> Task requirements: Rewrite the material from its first line through the line containing "Action: [291, 59]", keeping both ends and every line in between, and add 70 to each coordinate in the answers. Leave the pictures out of your version.

======== Exercise input ========

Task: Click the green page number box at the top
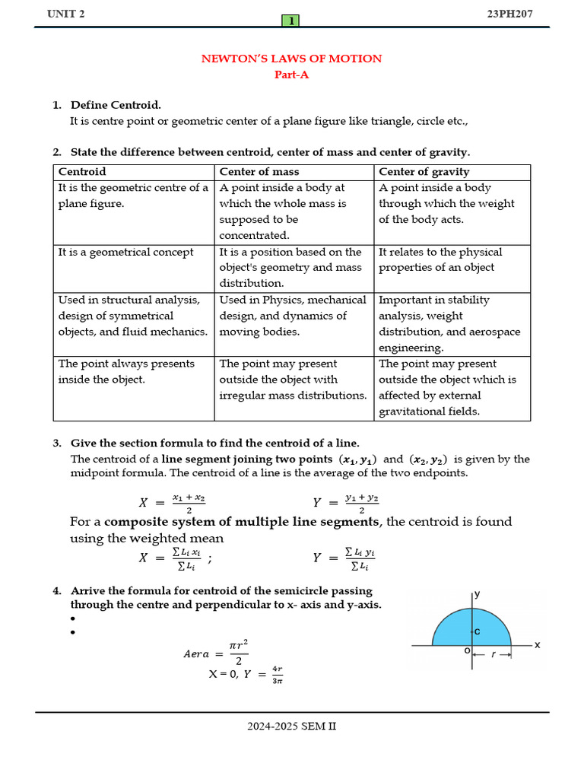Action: [290, 21]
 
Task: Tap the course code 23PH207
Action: [517, 14]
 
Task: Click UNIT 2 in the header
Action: [66, 14]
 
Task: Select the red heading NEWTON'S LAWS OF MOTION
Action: [291, 59]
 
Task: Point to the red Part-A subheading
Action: [291, 75]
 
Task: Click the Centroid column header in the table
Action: [82, 172]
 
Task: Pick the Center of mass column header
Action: [259, 172]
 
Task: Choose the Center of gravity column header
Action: [424, 172]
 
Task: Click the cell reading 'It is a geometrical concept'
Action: [126, 252]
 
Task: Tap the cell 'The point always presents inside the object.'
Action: [126, 371]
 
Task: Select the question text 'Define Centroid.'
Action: [116, 105]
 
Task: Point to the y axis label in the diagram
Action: [478, 595]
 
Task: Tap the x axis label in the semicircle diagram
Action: [537, 645]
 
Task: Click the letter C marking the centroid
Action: [477, 631]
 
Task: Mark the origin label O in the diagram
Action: [467, 651]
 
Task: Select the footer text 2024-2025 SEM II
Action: [291, 726]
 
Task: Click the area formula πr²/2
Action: [239, 653]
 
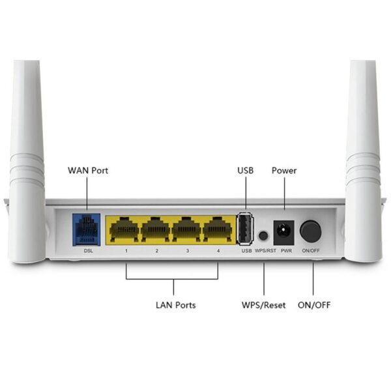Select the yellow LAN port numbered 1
tap(126, 230)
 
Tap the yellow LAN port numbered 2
tap(156, 230)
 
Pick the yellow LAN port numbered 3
tap(187, 230)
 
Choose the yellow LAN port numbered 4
tap(218, 230)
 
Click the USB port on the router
tap(246, 229)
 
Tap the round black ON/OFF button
tap(311, 231)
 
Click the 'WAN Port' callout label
tap(88, 171)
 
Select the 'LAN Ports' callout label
tap(175, 305)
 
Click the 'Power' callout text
tap(284, 171)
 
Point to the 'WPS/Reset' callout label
tap(263, 305)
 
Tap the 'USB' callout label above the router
tap(245, 171)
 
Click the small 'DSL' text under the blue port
tap(89, 251)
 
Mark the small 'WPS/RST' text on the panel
tap(265, 251)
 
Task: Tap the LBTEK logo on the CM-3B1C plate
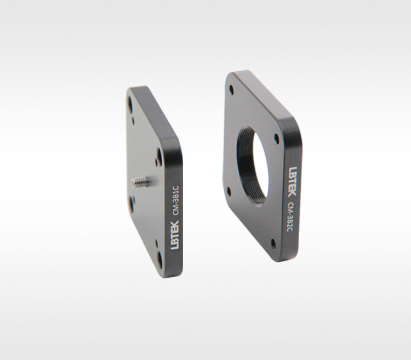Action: pos(175,235)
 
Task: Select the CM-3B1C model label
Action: pos(175,201)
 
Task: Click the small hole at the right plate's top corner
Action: pos(231,90)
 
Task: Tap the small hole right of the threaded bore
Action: pos(277,139)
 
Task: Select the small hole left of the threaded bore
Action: pos(229,192)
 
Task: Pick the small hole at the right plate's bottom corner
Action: pos(273,244)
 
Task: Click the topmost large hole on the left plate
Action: pos(130,103)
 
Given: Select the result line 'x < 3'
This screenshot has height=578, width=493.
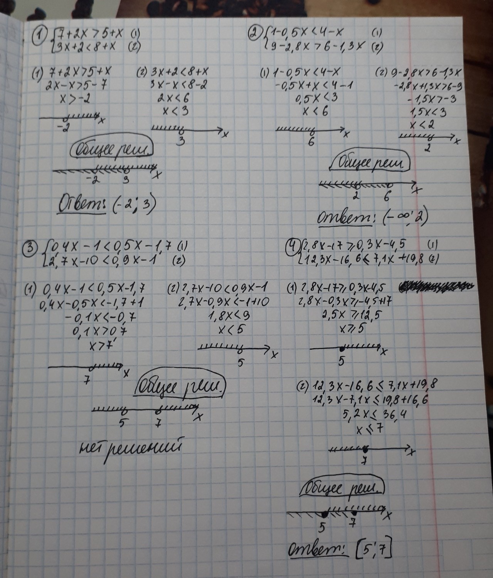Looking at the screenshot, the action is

========

> Expected answer:
Task: Click the green page number box at the top
Action: [360, 91]
 
Task: Tap the course code 23PH207
Action: [587, 84]
 
Task: Click UNIT 2 in the header
Action: [136, 84]
 
Task: Select the red heading NEWTON'S LAWS OF MOTION
Action: [361, 129]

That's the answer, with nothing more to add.